Exercise prompt. Count the lines in the listing below that contain the string "should", matching case exactly. Reply with the number only.
═════ Provided data
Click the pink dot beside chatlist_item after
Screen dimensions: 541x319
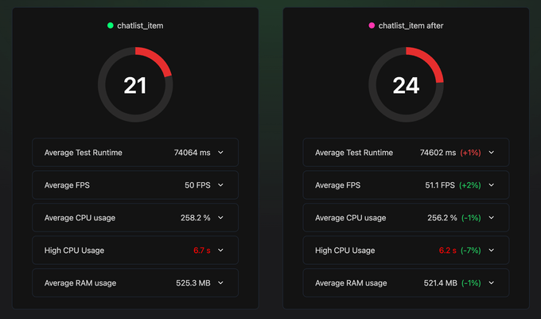[372, 25]
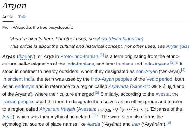Open the Indo-Aryans link
Viewport: 189px width, 130px height.
click(156, 64)
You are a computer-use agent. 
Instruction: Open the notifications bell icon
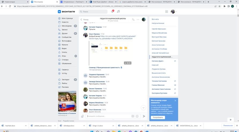pos(112,12)
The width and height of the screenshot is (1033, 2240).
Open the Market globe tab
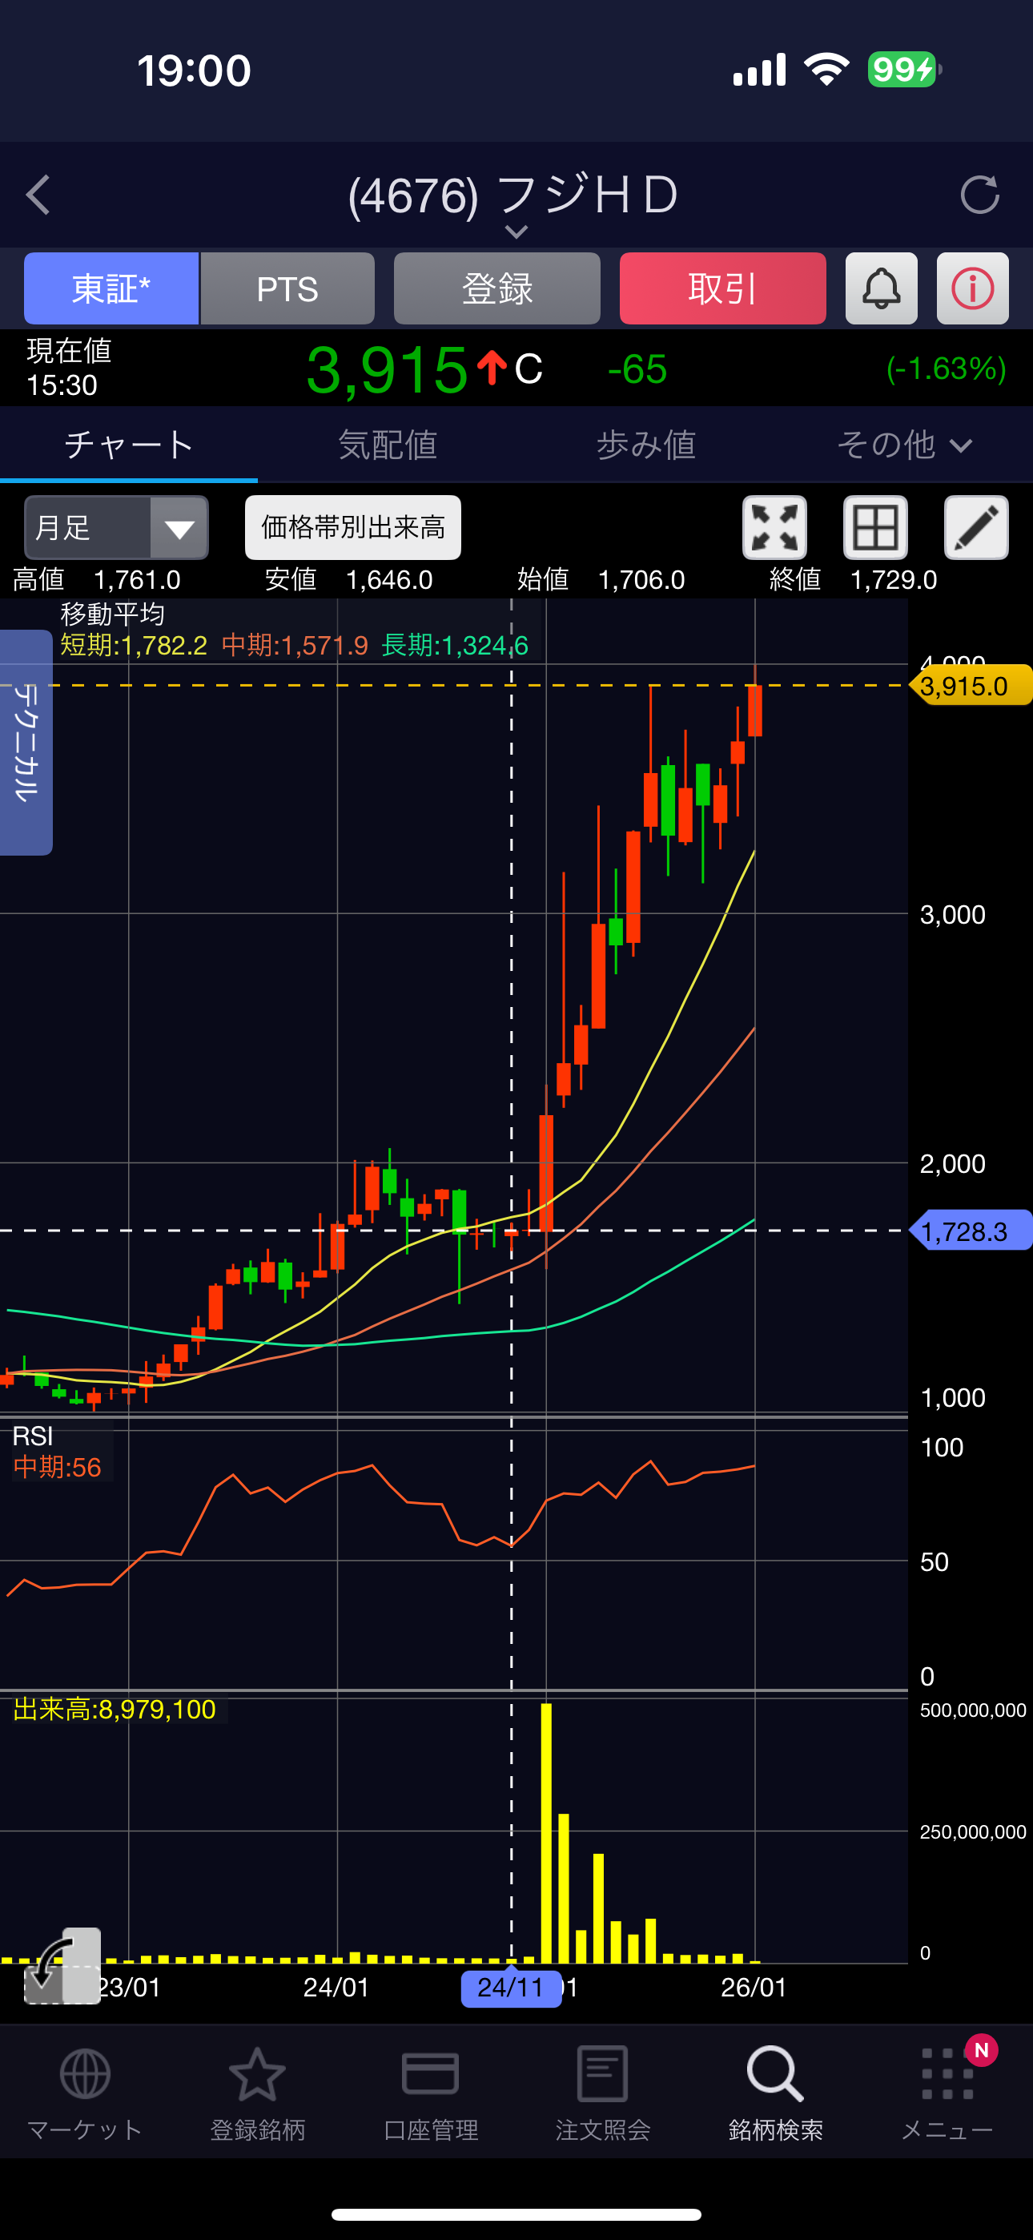[x=84, y=2092]
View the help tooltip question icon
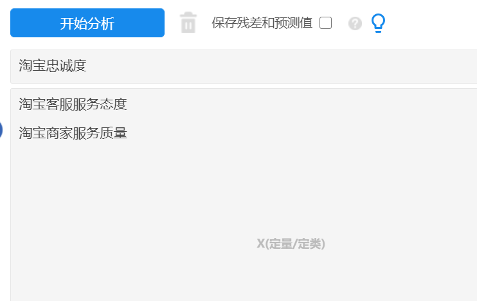This screenshot has height=301, width=477. point(355,23)
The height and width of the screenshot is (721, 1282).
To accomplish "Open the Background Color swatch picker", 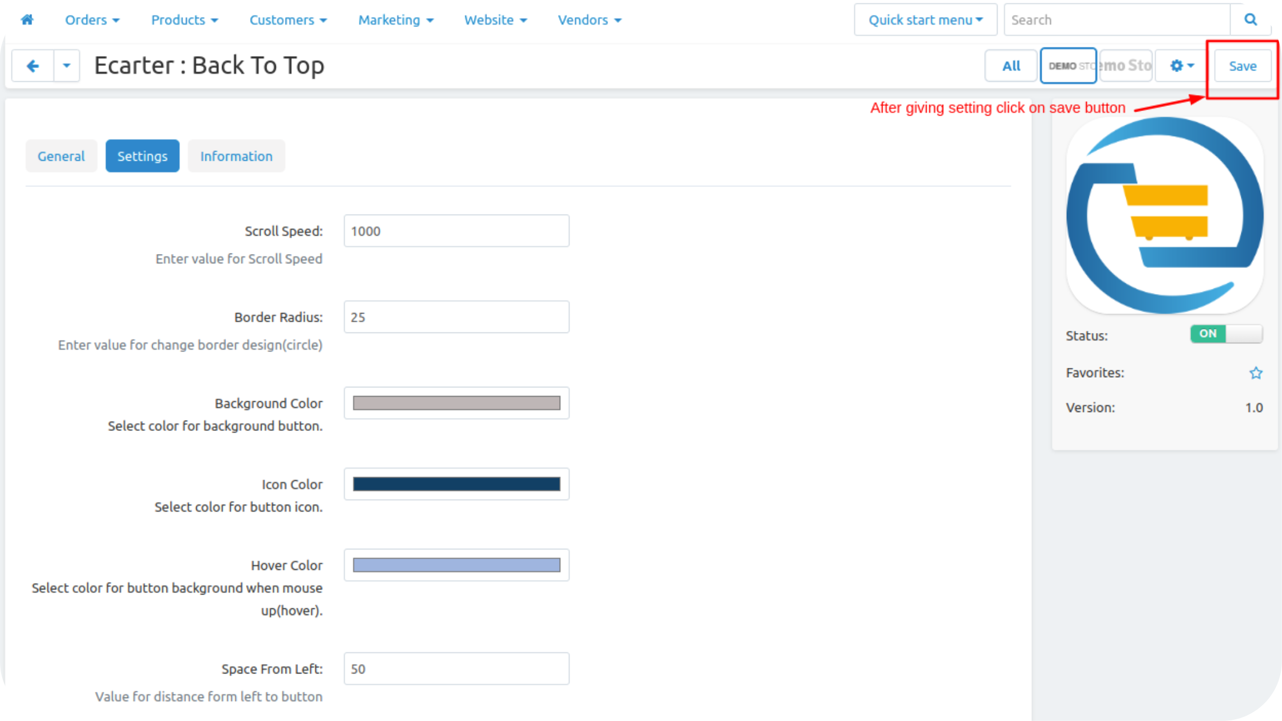I will point(456,403).
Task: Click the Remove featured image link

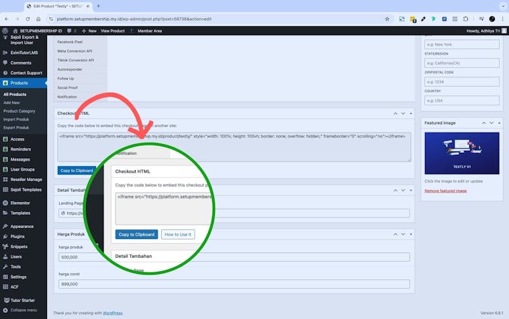Action: 444,191
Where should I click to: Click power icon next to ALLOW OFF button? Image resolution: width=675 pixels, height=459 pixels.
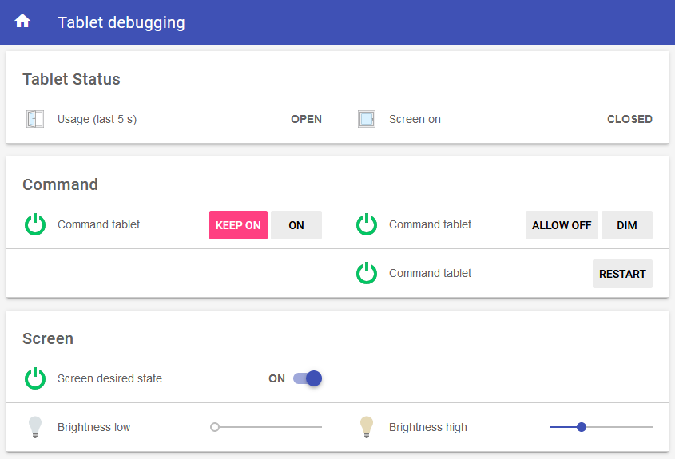tap(367, 225)
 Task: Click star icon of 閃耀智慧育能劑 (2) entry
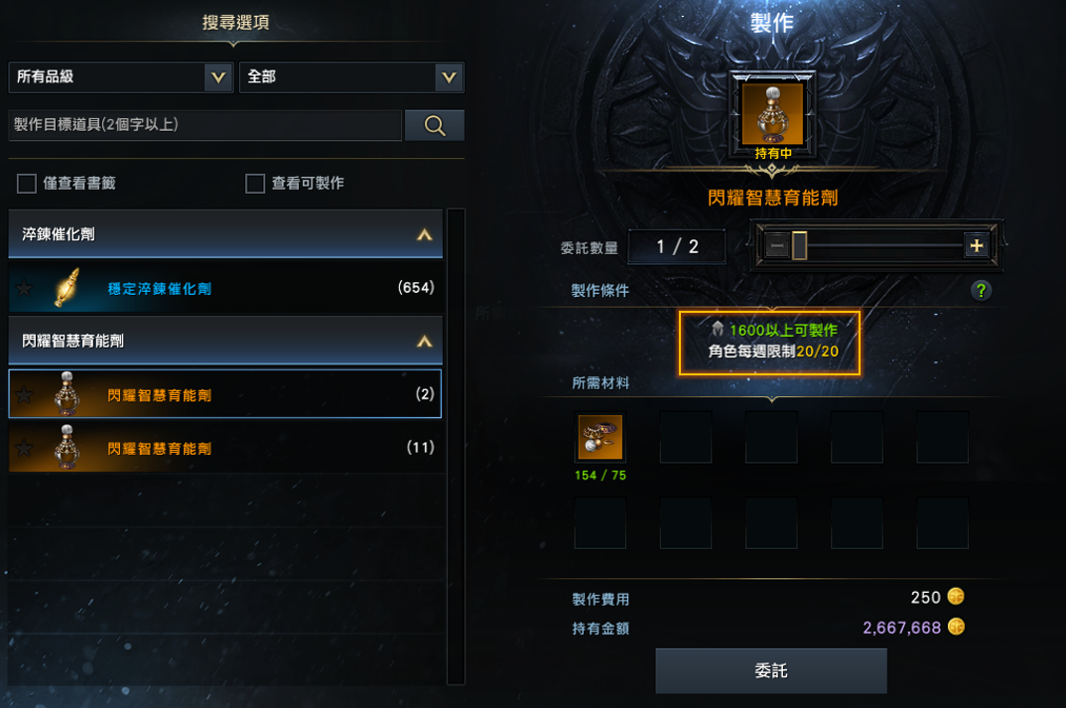[x=25, y=394]
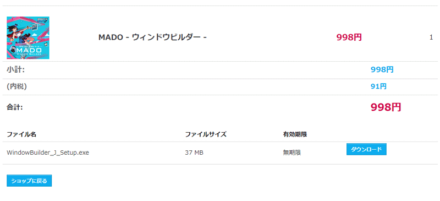
Task: Open the MADO product thumbnail image
Action: [x=28, y=37]
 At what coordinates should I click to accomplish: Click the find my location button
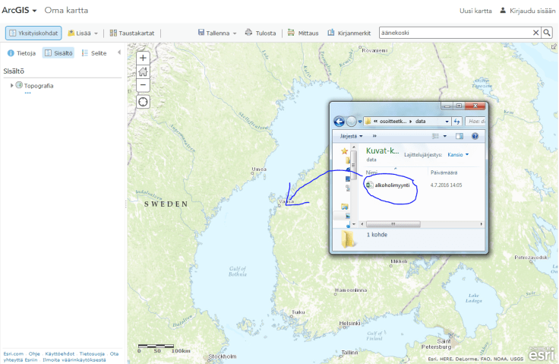144,102
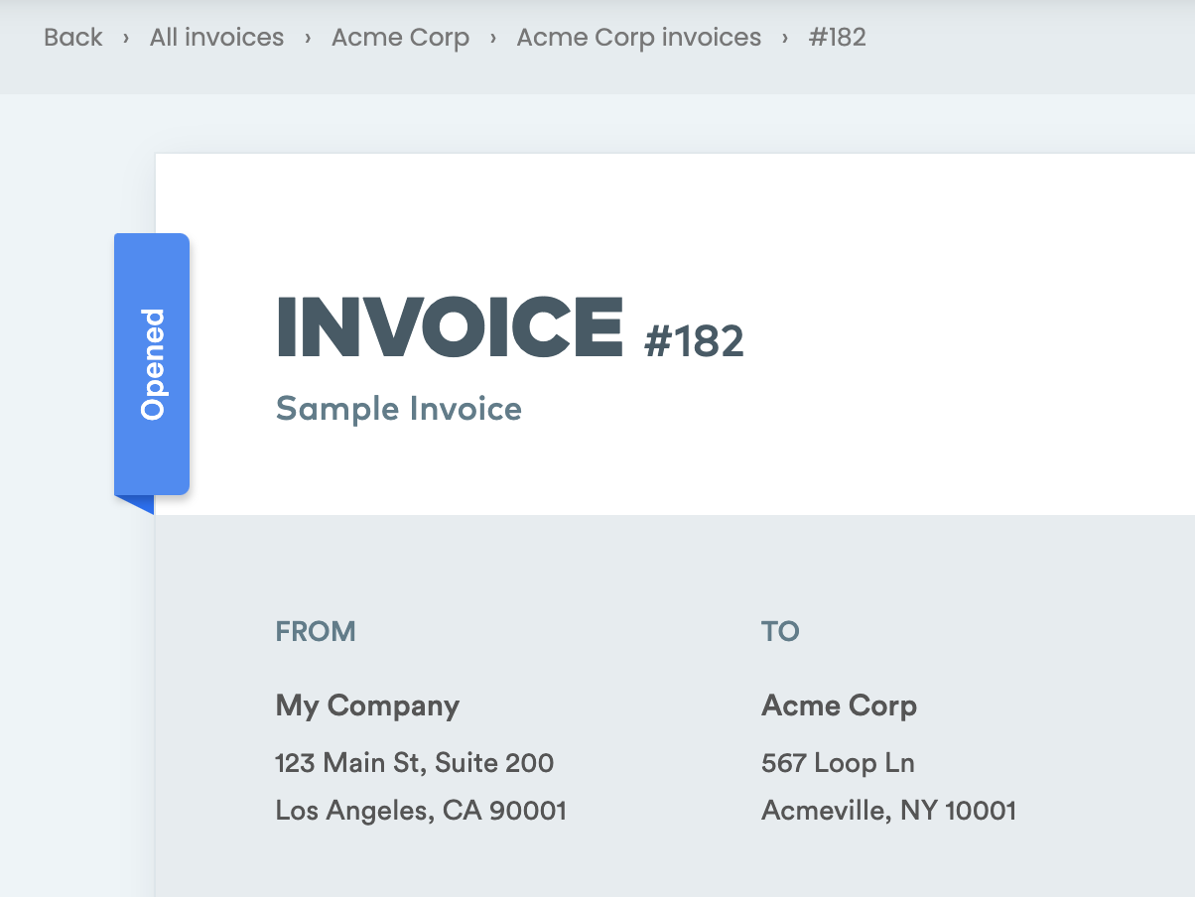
══════════
Output. 2